An exception is to be made, Bernstein argues. "I'm all about second chances," he said. "But there are certain jobs you should never be allowed to have after you shoot at a police officer, and one of them is clerking for the highest court in the state."

There are some areas of agreement here. Martel committed a serious crime, and few serious people would argue otherwise. That includes Martel himself, who has very publicly owned his mistakes, disavowed them, and worked to right them, which, in theory, is the picture of a success story in the system to which Bernstein subscribes.

It makes little sense, then, that working in the upper rungs of the legal system would arbitrarily be the untouchable vocation. If you believe in second chances, as Bernstein claims, there would seem to be fewer places more fitting for Martel than the same system that he credits with forcing his life to make a 180-degree turn. Based on Bernstein's opposition, you might think Martel was still a violently anti-law-enforcement teenager. The converse is true.

Yet what's most glaring here is that the law is supposed to be objective, and those who apply it impartial. That's the goal, anyway. So richly ironic is it that Bernstein, a jurist who makes consequential rulings concerning police, would say the quiet part out loud: that the rehabilitation we're told is paramount to our system is trumped by the fact that he is "intensely pro-law enforcement." It wasn't Martel who expressed a view about cops that would unfairly inform his duties as clerk.
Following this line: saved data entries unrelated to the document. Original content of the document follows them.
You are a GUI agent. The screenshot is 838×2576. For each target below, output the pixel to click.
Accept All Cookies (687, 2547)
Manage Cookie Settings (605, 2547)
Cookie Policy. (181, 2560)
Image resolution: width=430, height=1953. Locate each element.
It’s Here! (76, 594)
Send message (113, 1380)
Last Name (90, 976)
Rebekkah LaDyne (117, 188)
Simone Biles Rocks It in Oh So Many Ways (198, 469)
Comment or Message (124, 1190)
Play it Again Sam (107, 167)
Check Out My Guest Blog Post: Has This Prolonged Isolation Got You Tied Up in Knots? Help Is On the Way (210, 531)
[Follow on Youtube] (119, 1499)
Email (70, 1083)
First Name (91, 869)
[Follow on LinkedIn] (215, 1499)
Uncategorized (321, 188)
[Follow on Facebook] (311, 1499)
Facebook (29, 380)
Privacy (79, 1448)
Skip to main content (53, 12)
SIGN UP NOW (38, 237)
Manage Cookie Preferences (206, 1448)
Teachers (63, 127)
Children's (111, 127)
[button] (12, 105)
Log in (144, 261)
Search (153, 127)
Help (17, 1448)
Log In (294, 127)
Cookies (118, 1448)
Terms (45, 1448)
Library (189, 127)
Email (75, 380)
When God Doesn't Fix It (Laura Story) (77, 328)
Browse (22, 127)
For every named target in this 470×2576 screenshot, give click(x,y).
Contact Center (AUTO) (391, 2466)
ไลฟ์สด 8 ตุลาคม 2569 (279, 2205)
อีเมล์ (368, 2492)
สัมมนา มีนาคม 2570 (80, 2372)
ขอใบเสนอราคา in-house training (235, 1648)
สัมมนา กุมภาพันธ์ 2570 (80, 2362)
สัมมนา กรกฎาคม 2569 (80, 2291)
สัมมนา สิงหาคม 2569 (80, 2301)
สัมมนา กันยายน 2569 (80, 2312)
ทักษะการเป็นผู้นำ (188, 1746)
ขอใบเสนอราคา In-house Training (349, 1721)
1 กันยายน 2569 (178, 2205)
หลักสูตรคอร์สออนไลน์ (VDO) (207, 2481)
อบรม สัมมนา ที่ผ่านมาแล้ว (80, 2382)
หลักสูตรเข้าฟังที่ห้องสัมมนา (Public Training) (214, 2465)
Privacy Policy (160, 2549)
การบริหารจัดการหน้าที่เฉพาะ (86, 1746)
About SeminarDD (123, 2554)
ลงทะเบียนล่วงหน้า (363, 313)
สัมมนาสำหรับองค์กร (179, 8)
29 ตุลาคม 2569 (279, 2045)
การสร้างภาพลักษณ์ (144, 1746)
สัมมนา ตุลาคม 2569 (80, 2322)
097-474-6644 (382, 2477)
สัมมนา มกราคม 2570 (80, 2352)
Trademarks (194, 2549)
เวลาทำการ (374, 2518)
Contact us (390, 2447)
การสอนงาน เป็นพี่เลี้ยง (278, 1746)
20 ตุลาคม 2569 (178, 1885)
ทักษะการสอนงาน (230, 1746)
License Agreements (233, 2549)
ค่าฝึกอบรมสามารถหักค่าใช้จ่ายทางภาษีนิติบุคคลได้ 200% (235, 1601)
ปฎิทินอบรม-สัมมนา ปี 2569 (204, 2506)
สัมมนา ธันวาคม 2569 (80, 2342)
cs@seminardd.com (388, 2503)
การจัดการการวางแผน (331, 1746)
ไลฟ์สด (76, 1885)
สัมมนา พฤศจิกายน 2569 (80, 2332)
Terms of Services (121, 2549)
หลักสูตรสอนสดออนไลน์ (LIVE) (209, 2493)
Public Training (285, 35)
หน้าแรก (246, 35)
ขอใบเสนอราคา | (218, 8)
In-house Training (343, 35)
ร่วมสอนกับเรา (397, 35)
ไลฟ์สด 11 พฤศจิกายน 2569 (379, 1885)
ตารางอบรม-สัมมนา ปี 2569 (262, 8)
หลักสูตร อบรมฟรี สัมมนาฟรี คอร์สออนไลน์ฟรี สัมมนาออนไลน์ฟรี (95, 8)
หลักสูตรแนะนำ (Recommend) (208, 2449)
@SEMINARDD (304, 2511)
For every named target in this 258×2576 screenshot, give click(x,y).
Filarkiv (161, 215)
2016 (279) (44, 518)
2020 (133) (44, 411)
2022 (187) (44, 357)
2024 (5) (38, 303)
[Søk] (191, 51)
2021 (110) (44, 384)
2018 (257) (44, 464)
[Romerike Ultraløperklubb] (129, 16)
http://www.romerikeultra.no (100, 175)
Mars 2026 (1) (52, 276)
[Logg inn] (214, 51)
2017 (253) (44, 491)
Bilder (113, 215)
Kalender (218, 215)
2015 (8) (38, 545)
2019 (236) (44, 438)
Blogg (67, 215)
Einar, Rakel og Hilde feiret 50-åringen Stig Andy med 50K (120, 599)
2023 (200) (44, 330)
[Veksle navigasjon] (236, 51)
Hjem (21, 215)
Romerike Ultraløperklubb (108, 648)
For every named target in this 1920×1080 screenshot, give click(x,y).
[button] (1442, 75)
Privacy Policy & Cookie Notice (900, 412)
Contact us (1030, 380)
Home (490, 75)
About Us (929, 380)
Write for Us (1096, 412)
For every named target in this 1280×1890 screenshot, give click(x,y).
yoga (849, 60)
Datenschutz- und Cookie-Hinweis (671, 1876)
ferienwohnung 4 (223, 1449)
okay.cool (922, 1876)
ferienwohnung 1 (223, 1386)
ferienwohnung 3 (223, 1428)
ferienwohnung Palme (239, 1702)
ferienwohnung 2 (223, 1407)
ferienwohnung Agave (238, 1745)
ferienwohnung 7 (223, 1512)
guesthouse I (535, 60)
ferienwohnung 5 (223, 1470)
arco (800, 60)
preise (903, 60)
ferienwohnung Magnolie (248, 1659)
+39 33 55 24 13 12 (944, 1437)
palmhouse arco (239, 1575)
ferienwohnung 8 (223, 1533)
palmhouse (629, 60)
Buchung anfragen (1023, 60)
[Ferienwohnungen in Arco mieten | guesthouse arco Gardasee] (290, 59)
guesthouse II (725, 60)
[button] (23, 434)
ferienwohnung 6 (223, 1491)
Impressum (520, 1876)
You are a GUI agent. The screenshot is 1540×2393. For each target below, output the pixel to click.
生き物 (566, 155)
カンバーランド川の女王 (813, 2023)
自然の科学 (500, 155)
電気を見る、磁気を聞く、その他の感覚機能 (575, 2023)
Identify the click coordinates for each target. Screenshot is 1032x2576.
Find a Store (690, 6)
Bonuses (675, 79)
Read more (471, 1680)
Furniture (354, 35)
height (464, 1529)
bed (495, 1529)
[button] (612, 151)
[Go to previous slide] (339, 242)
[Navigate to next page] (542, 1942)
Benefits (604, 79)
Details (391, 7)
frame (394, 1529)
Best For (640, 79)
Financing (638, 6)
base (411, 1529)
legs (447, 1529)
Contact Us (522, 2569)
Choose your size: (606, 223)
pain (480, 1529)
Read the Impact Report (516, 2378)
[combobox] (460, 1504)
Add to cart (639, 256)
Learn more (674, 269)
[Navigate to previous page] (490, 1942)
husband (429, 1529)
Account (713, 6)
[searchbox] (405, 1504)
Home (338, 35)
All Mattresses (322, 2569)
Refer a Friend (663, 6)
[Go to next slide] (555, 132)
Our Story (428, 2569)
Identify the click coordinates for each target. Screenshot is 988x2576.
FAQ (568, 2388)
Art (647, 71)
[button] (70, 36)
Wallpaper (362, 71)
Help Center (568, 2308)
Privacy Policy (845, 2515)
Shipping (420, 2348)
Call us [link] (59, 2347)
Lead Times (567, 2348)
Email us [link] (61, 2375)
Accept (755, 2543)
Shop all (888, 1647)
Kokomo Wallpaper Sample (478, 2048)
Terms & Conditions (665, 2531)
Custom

Bernstein merely invoked a caricature. And while doing so, it was he—the actual justice, with all the power that comes with that—who outed himself as someone who does not care to make nonpartisan decisions, which is his job.

"For a sitting justice to say he is 'intensely pro-law enforcement'…ought to be every bit as outrageous as if he had said he is 'intensely anti-law enforcement,'" writes Radley Balko at his independent publication, The Watch. "He has made it about as clear as someone can that when he hears these cases, he'll have a thumb on the scale."

As for Bernstein's relationship with his new colleague, Justice Bolden, he is "no longer talking to her," he told The Detroit News. "We don't share the same values….We campaigned together, but that was the [Democratic] Party's doing." That makes sense, as Bernstein's values on this front do not necessarily belong to the Democratic Party. Indeed, they transcend party lines on an issue that, ironically, shouldn't be remotely partisan.